1.2. Deep Learning and Reinforcement Learning in Manufacturing

Advancements in Deep Learning (DL) have enabled automated feature extraction from CAD models. Ding et al. [15] used attribute adjacency graphs (AAG) for feature modeling, and other studies [16] explored multi-view representations. Lei et al. [17] developed MFPointNet for direct feature recognition from point clouds. More recently, graph-based encodings have been used to capture topological interactions, such as the GCN models proposed by Wang et al. [18] and the attention-based semantic frameworks by Du et al. [19]. Zhang et al. [20] pointed out the unique advantages of DRL in solving constrained combinatorial optimization problems in MPRP. Deep Reinforcement Learning (DRL) has emerged as a powerful paradigm for real-time decision-making in MPRP. Wu et al. [21] proposed an early DRL framework for rapid process generation. Zhao et al. [22] introduced Graph Attention Networks (GAT) into green manufacturing scheduling, and Xiao et al. [23] utilized graph convolutional RL for energy-aware planning. To enhance stability, Zhang et al. [24,25] explored proximal policy optimization (PPO) with specialized reward shaping and exploration mechanisms. Additionally, Multi-Agent RL has been applied to systemic process control [26] and dual-resource scheduling [27].

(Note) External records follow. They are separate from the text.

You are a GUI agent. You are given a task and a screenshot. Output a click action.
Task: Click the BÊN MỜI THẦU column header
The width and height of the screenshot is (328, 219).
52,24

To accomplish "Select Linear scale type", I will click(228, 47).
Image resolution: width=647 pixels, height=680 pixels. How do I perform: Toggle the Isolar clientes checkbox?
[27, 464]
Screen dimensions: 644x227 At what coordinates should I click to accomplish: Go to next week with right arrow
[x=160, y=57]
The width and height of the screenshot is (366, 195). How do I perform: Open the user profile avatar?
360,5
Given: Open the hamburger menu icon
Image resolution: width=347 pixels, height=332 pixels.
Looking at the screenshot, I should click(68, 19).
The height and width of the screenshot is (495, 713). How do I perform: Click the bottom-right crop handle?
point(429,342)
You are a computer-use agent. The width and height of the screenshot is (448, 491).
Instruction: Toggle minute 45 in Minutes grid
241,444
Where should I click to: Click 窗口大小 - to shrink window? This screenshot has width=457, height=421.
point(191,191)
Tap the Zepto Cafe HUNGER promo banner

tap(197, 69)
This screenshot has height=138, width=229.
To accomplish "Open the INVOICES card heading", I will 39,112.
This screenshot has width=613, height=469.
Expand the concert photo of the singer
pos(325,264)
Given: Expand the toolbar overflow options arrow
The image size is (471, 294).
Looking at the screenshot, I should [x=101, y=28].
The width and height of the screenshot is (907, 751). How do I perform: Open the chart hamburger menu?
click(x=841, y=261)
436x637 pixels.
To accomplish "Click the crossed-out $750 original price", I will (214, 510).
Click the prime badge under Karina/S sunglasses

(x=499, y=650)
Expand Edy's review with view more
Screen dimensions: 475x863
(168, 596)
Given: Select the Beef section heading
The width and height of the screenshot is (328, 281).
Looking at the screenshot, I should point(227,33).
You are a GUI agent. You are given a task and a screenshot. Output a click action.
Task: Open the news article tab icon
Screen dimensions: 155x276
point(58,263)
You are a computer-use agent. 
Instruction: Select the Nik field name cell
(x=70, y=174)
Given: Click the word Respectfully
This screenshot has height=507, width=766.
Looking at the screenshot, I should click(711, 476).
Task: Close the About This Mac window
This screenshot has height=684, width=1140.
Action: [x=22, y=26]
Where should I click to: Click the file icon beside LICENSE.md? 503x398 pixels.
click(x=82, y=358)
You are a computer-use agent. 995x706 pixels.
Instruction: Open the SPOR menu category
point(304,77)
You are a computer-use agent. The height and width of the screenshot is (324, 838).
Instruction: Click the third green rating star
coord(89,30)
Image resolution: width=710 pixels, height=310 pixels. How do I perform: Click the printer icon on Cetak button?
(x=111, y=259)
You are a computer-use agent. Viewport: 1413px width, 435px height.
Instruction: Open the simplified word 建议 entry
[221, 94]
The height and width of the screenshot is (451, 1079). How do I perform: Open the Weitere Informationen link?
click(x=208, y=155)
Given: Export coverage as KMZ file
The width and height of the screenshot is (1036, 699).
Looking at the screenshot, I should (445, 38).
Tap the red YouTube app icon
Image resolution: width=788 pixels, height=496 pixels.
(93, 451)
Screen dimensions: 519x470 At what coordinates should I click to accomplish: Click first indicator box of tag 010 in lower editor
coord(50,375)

1.3. Research Gaps and Research Objectives

Despite these advancements, two critical research gaps persist in the current DRL-based MPRP frameworks:
  • Over-simplification of practical industrial scenarios: Despite the success of existing DRL models, they fail to reflect the multi-layered complexity. Specifically, they do not simultaneously account for the dual-level dependencies: the spatial benchmark (datum) dependencies between features (Zhu et al. [28]) and the internal sequential correlations within individual process chains, especially when handling variable-length sequences (Kwon et al. [29]; Li et al. [30]).
  • Inefficient distillation of the search space: Current research often relies on coarse data representations that lack deep refinement of manufacturing semantics (Zhang et al. [31]). This failure results in a redundant and unnecessarily large solution space. Consequently, optimizing the selection among multiple Optional Processes (Su et al. [32]) while maintaining 100% action feasibility remains a challenge.
In light of these gaps, the objective of this research is to develop a comprehensive intelligent MPRP framework that can simultaneously perceive multi-dimensional manufacturing semantics and strict engineering constraints. We aim to construct an environment model that preserves the intricate “feature–process–resource” coupling and design a hybrid neural architecture capable of capturing both global topological constraints and local sequence correlations.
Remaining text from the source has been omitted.